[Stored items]
- - - -
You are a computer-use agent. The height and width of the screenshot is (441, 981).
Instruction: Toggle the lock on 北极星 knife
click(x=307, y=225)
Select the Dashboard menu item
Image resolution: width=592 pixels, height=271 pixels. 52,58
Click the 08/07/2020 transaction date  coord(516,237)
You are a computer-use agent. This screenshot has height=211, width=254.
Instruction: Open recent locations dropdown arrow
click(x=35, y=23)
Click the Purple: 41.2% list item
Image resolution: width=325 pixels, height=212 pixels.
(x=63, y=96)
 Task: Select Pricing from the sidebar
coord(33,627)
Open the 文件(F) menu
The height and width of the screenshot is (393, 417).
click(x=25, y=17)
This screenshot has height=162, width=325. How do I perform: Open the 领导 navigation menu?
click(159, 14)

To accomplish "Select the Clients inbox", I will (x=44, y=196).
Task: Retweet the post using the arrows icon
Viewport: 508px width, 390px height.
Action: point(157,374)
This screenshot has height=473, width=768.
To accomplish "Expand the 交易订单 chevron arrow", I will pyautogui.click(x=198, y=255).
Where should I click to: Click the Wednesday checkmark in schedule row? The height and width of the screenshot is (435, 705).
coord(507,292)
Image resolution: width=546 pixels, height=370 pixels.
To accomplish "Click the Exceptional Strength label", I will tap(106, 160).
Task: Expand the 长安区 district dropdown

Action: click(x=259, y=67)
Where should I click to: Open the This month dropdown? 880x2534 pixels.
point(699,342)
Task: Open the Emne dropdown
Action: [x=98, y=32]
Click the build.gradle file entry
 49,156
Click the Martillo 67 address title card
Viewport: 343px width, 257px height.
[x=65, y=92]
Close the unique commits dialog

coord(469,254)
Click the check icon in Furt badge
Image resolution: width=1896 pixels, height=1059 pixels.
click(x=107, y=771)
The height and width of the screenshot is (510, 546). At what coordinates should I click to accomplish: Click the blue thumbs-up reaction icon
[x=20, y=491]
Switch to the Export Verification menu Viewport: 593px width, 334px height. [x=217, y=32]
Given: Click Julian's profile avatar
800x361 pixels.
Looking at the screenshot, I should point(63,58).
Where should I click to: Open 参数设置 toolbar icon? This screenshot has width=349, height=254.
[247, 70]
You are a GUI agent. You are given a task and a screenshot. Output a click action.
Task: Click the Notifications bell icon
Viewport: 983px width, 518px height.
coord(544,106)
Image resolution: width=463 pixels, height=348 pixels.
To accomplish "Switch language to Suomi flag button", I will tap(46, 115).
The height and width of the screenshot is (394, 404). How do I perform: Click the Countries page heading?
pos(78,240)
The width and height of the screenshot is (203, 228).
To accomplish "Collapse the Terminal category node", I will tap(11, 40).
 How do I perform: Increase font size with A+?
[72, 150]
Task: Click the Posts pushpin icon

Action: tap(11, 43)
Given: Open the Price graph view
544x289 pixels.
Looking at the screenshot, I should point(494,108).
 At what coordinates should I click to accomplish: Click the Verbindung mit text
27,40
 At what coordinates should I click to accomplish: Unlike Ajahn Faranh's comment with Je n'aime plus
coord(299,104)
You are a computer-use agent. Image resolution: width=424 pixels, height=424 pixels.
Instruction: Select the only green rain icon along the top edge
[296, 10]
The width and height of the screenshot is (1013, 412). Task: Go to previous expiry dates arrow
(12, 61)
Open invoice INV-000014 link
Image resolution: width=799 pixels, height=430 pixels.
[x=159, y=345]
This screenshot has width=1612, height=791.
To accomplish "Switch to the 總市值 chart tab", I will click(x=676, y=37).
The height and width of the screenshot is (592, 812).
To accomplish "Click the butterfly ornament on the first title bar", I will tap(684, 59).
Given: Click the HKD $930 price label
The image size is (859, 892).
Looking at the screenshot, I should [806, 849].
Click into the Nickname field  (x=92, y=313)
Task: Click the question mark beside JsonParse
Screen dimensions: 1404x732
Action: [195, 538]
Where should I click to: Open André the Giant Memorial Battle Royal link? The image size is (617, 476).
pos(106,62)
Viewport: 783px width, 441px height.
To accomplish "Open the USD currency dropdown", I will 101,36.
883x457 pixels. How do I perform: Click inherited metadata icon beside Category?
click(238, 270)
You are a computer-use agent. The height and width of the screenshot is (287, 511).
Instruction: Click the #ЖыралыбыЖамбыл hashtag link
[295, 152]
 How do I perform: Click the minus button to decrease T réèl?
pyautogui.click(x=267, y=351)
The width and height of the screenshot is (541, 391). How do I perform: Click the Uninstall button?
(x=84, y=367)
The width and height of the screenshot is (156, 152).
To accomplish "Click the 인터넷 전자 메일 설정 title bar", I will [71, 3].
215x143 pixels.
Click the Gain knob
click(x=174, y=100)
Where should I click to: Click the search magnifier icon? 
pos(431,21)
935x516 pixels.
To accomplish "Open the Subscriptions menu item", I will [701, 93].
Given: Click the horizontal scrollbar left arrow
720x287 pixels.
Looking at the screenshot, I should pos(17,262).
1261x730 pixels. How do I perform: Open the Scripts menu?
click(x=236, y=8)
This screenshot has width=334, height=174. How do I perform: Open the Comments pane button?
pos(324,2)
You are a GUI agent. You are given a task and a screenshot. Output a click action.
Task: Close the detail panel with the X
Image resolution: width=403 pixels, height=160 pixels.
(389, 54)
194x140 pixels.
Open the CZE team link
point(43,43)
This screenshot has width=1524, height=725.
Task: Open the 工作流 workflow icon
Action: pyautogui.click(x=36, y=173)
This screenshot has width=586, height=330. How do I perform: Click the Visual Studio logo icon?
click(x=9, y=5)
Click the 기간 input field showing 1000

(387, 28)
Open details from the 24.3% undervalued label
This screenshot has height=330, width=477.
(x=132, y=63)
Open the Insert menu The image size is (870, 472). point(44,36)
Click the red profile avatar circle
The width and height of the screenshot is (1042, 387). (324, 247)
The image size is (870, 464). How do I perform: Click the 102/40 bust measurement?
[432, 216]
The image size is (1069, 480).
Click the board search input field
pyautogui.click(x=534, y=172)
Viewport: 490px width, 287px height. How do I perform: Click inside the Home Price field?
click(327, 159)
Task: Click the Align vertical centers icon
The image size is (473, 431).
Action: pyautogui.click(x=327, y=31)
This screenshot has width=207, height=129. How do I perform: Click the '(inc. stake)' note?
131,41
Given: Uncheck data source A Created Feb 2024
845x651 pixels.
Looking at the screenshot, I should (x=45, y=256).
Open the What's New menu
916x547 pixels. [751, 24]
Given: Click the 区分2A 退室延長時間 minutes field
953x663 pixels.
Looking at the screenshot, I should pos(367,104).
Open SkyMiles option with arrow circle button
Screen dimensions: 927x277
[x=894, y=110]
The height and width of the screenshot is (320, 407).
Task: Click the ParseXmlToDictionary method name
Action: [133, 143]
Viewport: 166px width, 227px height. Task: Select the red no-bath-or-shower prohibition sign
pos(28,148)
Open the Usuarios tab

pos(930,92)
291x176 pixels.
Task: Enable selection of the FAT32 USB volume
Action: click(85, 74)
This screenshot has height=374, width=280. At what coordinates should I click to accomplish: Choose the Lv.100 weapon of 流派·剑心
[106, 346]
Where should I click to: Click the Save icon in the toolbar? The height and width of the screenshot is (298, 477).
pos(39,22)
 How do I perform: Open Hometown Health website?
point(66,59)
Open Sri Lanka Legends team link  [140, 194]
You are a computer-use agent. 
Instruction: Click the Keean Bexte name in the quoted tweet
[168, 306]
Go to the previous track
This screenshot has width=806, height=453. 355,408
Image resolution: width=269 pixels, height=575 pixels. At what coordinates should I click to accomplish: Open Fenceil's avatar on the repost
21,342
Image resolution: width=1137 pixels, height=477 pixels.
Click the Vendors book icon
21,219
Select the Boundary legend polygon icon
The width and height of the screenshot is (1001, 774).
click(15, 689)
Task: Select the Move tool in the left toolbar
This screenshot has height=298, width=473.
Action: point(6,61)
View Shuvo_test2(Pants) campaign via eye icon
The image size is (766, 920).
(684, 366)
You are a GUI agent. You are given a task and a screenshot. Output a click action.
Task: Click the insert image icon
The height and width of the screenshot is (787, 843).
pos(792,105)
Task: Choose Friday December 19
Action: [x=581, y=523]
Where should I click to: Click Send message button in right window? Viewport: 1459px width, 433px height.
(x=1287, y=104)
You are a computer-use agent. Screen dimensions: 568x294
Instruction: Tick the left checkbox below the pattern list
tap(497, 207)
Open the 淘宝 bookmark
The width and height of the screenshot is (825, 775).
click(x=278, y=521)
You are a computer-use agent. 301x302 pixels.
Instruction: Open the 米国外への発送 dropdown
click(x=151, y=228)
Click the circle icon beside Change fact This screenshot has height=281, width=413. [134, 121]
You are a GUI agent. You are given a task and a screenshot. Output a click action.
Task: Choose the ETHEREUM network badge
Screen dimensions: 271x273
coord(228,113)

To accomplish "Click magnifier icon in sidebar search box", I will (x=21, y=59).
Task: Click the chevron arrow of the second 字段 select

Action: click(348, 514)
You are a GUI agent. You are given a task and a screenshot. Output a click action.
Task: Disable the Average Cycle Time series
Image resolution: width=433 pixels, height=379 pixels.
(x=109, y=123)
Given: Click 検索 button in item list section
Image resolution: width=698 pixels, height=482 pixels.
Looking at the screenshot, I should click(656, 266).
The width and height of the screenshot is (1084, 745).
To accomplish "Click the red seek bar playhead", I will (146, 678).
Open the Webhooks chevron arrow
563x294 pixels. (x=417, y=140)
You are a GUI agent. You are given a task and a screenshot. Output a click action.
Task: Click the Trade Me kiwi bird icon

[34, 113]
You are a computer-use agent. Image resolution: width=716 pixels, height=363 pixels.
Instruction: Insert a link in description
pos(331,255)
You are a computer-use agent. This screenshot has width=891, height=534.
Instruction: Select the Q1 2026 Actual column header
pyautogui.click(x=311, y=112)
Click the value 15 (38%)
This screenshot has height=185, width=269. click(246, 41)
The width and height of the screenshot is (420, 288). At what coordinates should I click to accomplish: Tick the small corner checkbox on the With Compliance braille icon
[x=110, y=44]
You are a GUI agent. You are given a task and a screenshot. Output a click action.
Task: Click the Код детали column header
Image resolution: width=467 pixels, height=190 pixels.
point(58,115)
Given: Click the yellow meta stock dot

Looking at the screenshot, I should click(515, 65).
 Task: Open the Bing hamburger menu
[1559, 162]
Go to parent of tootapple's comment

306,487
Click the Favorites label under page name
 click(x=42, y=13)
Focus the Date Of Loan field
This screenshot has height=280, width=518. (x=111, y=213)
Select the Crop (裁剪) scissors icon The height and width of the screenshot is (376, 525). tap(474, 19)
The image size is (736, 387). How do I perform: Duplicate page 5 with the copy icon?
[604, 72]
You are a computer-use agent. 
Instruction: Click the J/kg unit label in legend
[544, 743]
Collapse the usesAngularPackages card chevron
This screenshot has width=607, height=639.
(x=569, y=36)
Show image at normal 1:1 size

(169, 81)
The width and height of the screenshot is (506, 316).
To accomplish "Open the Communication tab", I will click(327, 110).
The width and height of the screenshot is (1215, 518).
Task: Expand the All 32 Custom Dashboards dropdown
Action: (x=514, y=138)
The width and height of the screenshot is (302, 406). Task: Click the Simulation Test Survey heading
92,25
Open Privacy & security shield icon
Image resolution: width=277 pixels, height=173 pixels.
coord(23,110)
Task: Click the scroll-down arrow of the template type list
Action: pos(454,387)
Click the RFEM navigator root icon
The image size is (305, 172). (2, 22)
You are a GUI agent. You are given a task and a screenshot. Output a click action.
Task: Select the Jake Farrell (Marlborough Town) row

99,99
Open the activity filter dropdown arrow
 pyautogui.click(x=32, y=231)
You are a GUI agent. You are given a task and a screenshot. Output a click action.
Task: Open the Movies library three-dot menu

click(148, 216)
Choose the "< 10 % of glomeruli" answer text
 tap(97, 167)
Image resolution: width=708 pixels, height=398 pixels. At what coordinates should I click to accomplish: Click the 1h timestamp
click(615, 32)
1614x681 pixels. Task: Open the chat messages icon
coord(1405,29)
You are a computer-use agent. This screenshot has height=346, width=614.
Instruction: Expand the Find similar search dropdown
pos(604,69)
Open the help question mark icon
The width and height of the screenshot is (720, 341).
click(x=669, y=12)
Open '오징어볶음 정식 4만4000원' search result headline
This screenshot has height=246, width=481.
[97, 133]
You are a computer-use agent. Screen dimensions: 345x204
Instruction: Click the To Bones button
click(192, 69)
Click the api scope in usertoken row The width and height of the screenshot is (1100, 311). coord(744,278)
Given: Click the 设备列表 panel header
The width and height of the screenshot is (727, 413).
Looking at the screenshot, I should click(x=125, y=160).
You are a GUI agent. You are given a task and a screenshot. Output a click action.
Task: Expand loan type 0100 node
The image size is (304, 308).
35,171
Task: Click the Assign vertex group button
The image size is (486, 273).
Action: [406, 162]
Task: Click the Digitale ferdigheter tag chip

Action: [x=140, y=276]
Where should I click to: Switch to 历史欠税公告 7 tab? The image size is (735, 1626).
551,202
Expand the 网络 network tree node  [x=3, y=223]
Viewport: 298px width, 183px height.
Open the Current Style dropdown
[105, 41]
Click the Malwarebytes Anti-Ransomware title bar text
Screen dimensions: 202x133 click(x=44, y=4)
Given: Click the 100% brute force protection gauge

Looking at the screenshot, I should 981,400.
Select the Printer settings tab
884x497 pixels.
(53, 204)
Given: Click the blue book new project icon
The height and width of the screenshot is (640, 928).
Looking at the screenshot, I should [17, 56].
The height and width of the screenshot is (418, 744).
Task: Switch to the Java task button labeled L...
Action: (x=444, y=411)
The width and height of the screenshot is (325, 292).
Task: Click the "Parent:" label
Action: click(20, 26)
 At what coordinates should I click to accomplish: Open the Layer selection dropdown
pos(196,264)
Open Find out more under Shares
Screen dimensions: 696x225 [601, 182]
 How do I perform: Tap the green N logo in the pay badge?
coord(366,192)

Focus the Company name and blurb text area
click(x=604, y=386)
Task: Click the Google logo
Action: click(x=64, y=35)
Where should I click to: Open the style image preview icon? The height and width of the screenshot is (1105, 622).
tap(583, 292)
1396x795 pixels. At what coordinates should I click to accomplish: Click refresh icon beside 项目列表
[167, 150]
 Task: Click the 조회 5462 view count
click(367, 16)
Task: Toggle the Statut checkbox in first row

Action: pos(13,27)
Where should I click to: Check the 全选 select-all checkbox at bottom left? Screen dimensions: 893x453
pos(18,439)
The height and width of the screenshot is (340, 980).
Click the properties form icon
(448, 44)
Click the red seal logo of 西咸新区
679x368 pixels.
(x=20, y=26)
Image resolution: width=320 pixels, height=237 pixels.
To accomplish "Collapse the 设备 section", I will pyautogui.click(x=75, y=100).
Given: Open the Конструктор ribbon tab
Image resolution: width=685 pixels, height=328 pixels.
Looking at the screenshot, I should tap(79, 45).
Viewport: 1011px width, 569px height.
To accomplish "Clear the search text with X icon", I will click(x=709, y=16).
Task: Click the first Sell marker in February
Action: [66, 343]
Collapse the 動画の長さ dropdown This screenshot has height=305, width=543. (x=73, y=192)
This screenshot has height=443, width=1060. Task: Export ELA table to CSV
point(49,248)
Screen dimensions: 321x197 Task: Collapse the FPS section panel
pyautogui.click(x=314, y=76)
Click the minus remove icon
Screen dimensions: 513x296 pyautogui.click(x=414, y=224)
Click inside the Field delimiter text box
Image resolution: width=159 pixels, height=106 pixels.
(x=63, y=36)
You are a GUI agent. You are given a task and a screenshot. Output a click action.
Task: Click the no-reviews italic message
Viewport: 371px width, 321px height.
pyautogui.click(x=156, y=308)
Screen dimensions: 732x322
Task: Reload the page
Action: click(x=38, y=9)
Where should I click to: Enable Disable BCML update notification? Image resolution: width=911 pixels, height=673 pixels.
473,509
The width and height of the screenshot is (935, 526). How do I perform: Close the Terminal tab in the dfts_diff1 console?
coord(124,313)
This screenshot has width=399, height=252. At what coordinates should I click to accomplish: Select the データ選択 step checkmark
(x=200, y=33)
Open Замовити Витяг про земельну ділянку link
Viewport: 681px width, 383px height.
- - - -
**WHAT TO PRODUCE:** Only lines with the word "computer" are wanted; pull each of them from the records.

**COMPLETED TASK:**
You are a computer-use agent. The height and width of the screenshot is (441, 981).
You are a computer-use agent. This screenshot has height=211, width=254.
You are a computer-use agent. Image resolution: width=424 pixels, height=424 pixels.
You are a computer-use agent. The height and width of the screenshot is (287, 511).
You are a computer-use agent. 
You are a computer-use agent. Screen dimensions: 568x294
You are a computer-use agent. 301x302 pixels.
You are a computer-use agent. Image resolution: width=716 pixels, height=363 pixels.
You are a computer-use agent. This screenshot has width=891, height=534.
You are a computer-use agent. 
You are a computer-use agent. This screenshot has height=346, width=614.
You are a computer-use agent. Screen dimensions: 345x204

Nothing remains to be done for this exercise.